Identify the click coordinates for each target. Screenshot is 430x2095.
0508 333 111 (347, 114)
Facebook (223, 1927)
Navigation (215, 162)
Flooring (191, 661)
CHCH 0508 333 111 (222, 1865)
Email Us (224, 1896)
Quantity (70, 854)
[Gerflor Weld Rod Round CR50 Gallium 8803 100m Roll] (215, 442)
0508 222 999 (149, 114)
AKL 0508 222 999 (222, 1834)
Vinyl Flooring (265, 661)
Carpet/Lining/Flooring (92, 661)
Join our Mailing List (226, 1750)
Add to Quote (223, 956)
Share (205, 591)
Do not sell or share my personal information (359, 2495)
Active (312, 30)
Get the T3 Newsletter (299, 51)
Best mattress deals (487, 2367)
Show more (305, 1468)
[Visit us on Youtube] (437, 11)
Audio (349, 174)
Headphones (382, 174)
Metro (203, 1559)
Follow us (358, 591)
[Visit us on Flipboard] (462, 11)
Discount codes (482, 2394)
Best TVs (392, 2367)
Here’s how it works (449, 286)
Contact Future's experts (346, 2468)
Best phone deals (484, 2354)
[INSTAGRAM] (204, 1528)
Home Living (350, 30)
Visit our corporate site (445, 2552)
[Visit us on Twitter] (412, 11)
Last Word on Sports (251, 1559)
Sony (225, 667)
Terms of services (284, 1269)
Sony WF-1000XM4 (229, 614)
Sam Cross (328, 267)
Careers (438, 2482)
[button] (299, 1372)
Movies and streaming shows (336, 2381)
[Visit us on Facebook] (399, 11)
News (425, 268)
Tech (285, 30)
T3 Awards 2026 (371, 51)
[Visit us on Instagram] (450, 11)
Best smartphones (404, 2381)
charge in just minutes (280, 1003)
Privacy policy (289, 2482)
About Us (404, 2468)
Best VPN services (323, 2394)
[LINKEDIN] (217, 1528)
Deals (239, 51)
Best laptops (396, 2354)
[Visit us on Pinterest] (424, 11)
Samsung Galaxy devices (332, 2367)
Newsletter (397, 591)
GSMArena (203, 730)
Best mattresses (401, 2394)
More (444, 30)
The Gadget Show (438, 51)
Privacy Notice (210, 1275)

| Activity |
Would you copy each line of the records that contains "Best"?

| Expected answer |
Best mattress deals (487, 2367)
Best TVs (392, 2367)
Best phone deals (484, 2354)
Best smartphones (404, 2381)
Best VPN services (323, 2394)
Best laptops (396, 2354)
Best mattresses (401, 2394)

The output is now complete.